Lowest Common Ancestor

The Deepest Node That Has Both Targets as Descendants — O(n) in Binary Trees, O(h) in BSTs

Lowest Common Ancestor

The lowest common ancestor of two nodes is the deepest node that is an ancestor of both — learn the recursive O(n) approach for binary trees and the faster O(h) approach that exploits BST ordering.

5 min read Level 3/5 #dsa#trees#lca

What you'll learn

Implement LCA for a general binary tree using postorder recursion
Implement LCA for a BST by comparing values to navigate directly
Explain why the BST solution is O(h) while the general solution is O(n)

The lowest common ancestor (LCA) of two nodes p and q in a tree is the deepest node that has both p and q as descendants (where a node is considered a descendant of itself). LCA appears in version-control merge bases, phylogenetic trees, and many coding interviews.
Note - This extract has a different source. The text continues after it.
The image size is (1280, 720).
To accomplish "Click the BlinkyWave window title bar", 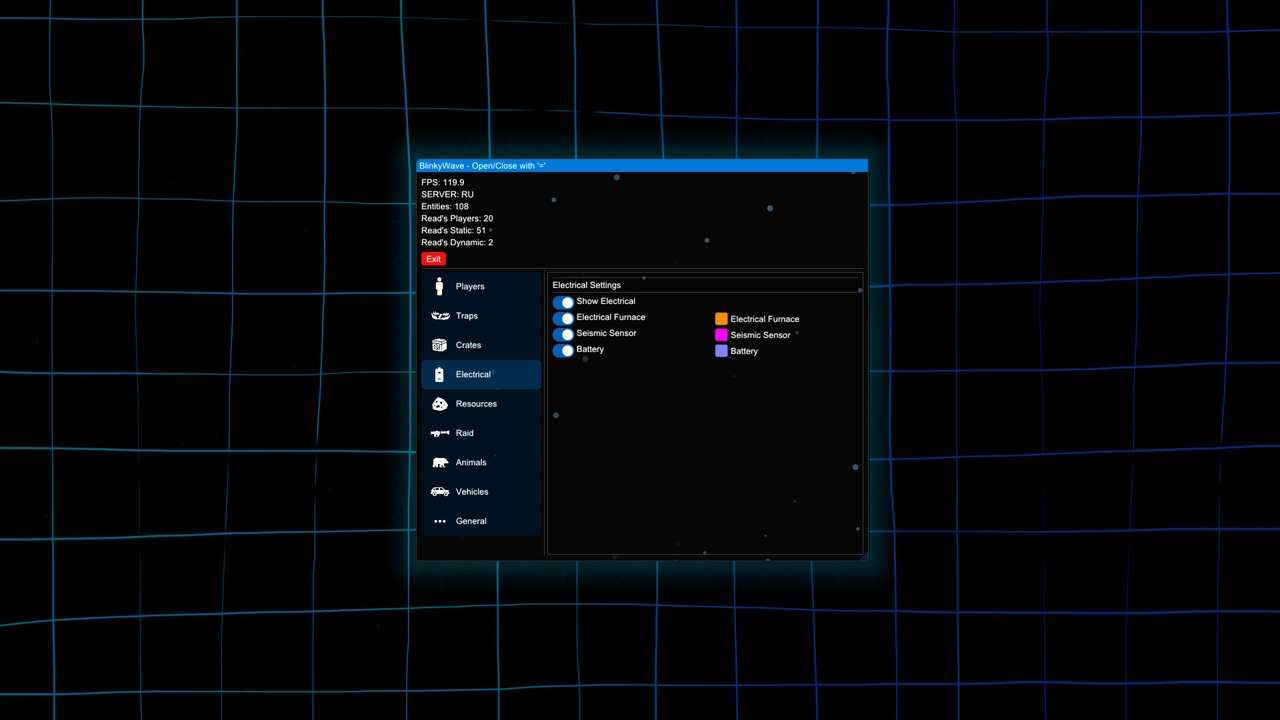I will coord(642,166).
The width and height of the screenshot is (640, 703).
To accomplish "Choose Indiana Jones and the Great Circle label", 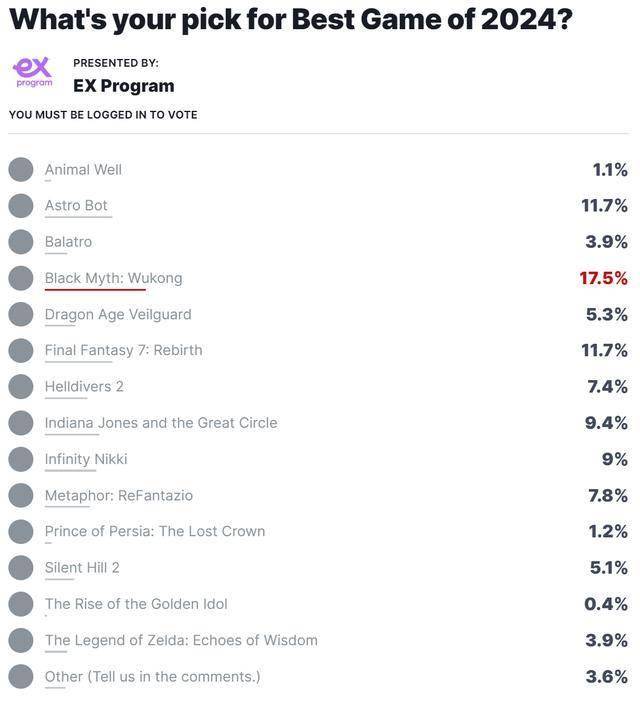I will click(161, 423).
LCA in a General Binary Tree — O(n)

Without ordering guarantees we must search the entire tree. The insight: if the current node is p or q, it might be the LCA. If p is found in the left subtree and q in the right (or vice versa), the current node is the LCA.

class TreeNode {
  constructor(val = 0, left = null, right = null) {
    this.val = val; this.left = left; this.right = right;
  }
}

function lowestCommonAncestor(root, p, q) {
  if (!root) return null;
  // If root is one of the targets, it must be the LCA
  if (root === p || root === q) return root;

  const left  = lowestCommonAncestor(root.left, p, q);
  const right = lowestCommonAncestor(root.right, p, q);

  // p and q are in different subtrees — current root is LCA
  if (left && right) return root;
  // Both in same subtree — bubble up the found node
  return left ?? right;
}

This runs in O(n) time and O(h) space (call stack). Every node is visited at most once. The function returns the LCA node if found, or null if neither target is in the subtree.

Tracing an Example

lowestCommonAncestor(root, node5, node4):

At node 5: it equals p, return node 5 immediately.
At node 3: left returned node 5, right returned null (node 4 is under node 5, so the right subtree of 3 finds nothing).
Result: node 5 — correct, because node 5 is an ancestor of node 4.

LCA in a BST — O(h)

A BST’s ordering eliminates the need to search both subtrees:

If both p and q are less than the current node, the LCA is in the left subtree.
If both are greater, the LCA is in the right subtree.
Otherwise the current node is the split point — it is the LCA.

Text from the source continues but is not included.